El sector del periodismo es el segundo en el ominoso ranking de la destrucción de empleo. Los lectores han dejado de confiar en los periódicos, con esas portadas ridículas y panfletarias que explican un planeta imaginario. Es estructural en la cultura la precarización, la desregularización, el falso autoempleo, la inseguridad, la rentabilización política de iniciativas no-rentables gestadas en los márgenes. Mientras unos rodean el Congreso y otros escrachean a los políticos, la élite de la Cultura no se ve amenazada. Se sientan en los capiteles de sus columnas de opinión y sus libros más leídos y, desde ahí a lo alto, nos cuentan cómo ven ellos lo que está ocurriendo. Y la gente aún les escucha, y subimos el volumen de la radio para entender mejor qué opinan de esto y de lo otro. Un Luis García Montero no está tan cuestionado como un Cayo Lara. Ni un Antón Reixa o un Enrique González Macho lo son como Borja Prado o César Alierta, salvando las distancias financieras. Es más, González Macho, como dueño de la distribuidora a punto de la quiebra Alta Films, es uno de los empresarios más perjudicados por la subida del IVA y la crisis del sector en general. Y se le apoya, con cierta ternura y melancolía. No se cuestiona si es que no supo aceptar que las reglas del juego estaban cambiando.

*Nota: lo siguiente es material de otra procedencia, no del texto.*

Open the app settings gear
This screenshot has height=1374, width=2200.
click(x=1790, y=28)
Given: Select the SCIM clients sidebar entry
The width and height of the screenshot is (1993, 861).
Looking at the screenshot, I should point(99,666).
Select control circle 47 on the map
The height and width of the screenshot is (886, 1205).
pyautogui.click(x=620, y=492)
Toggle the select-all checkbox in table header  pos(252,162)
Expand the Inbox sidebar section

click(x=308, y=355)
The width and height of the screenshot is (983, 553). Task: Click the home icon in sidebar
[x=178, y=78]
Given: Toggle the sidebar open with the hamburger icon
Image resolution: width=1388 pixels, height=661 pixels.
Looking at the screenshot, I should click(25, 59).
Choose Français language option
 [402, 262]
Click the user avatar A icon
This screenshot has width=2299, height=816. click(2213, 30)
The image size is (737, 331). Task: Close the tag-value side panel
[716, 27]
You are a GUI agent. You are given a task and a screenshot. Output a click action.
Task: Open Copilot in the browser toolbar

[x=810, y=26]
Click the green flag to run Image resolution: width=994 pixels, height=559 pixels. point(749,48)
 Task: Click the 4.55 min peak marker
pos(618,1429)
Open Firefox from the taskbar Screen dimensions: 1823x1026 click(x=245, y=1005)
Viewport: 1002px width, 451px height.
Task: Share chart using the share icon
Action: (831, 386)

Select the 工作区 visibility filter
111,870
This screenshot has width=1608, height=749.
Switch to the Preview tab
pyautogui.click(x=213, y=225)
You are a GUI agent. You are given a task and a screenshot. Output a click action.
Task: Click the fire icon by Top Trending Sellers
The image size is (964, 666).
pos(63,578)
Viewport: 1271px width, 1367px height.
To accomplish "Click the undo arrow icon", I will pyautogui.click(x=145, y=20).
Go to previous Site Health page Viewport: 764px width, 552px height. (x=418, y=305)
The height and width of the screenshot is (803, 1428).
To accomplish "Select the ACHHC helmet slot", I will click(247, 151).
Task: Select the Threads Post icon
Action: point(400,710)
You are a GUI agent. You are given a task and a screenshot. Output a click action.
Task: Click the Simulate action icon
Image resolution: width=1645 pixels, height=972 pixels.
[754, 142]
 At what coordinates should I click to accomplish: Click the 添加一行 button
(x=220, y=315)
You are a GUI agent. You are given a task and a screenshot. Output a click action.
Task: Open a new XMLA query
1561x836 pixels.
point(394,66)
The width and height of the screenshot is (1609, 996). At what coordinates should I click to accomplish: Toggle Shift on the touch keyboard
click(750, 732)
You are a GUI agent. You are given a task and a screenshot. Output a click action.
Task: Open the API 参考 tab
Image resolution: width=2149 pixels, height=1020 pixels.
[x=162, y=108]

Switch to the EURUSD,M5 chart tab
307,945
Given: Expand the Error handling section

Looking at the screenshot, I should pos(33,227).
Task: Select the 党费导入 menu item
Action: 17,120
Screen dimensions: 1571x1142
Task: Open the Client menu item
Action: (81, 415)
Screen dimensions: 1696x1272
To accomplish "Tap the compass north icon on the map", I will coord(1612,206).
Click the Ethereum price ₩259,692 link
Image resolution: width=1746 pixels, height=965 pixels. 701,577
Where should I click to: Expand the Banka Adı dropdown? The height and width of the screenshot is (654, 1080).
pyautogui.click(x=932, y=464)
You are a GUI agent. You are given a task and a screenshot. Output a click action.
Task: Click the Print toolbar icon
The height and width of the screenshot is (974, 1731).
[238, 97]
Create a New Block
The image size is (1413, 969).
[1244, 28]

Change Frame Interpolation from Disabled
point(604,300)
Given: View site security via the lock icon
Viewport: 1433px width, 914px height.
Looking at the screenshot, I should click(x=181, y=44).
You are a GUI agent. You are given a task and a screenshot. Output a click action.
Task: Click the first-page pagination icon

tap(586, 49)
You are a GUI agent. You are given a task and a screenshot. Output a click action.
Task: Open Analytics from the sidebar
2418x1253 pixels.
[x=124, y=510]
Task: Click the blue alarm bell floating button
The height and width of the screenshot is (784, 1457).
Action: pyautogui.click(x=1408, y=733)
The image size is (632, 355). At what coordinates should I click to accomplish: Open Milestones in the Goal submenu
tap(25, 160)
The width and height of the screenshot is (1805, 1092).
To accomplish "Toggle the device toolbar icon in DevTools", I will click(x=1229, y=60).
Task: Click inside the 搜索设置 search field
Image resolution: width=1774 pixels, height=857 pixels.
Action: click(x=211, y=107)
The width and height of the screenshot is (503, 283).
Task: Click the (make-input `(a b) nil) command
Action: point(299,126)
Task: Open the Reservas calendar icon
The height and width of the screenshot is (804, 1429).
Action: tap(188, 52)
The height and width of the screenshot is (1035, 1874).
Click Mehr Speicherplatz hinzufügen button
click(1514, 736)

¿Dónde están las experiencias de resistencia a la privatización de la cultura? Están, pero no son de fácil acceso. ¿Y qué capacidad de autocrítica tenemos los periodistas? Pequeña. Me gustaría recordar ese vago y desunido intento de Periodismo Real Ya, pero no lo hago porque me da la risa.

Para pensar un poco en todo esto quizá deberíamos desplazarnos de las reglas del juego económico, como propone Y si dejamos de ser [artistas] y, entre esos paréntesis, probar con aquello que creemos ser. ¿Y si dejamos de ser [periodistas]?, ¿y si dejamos de ser [intelectuales]?, ¿y si dejamos de ser [mediadores]?, ¿y si dejamos de ser [músicos]?, ¿y si dejamos de ser [escritores]? Dejar de ser, pero seguir haciendo. Romper con lo que nos hace ser individuos y buscar mecanismos sociales de producción cultural. Sentirnos como colectivo es, quizá, lo que crea la corriente, y la corriente deviene en marea y la marea en resaca.